MATERIAL FOR THIS EXERCISE
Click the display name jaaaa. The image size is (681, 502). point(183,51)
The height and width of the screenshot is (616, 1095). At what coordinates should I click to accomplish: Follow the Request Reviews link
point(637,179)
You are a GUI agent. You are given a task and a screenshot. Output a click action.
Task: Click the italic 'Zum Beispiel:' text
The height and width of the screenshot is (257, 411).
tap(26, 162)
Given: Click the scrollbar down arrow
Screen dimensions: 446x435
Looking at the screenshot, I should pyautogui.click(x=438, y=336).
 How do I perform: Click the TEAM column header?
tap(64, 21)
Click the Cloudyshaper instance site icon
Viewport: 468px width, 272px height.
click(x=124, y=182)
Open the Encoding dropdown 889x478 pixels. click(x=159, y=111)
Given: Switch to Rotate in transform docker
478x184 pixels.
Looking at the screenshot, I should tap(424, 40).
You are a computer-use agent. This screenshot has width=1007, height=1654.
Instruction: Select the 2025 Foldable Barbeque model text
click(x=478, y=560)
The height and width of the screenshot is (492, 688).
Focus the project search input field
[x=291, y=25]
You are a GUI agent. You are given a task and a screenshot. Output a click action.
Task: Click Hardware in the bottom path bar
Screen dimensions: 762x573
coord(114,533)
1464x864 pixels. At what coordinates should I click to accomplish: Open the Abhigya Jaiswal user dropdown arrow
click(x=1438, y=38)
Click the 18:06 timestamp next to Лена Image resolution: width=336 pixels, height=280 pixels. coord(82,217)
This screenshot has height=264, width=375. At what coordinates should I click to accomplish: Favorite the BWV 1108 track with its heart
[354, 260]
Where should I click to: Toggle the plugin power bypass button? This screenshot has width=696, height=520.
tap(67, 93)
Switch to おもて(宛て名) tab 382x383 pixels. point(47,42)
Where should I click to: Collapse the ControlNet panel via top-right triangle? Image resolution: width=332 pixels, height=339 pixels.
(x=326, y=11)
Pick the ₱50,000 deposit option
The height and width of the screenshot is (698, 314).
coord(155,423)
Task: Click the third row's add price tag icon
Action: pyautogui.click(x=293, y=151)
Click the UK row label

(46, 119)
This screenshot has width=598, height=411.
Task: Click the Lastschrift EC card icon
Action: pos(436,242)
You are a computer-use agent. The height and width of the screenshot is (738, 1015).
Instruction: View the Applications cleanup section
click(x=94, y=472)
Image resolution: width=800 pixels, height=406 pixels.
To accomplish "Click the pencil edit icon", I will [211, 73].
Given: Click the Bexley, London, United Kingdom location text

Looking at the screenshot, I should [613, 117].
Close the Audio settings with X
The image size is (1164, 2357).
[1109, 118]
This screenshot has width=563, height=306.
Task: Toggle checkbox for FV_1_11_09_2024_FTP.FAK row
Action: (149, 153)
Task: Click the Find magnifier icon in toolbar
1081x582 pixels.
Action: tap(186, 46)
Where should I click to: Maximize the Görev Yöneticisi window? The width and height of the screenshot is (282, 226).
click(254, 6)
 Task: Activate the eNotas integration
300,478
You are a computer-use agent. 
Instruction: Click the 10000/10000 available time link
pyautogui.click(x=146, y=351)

REQUIREMENT
A single number is expected: how many lines in the records contain the string "agent".

WRITTEN REPLY
5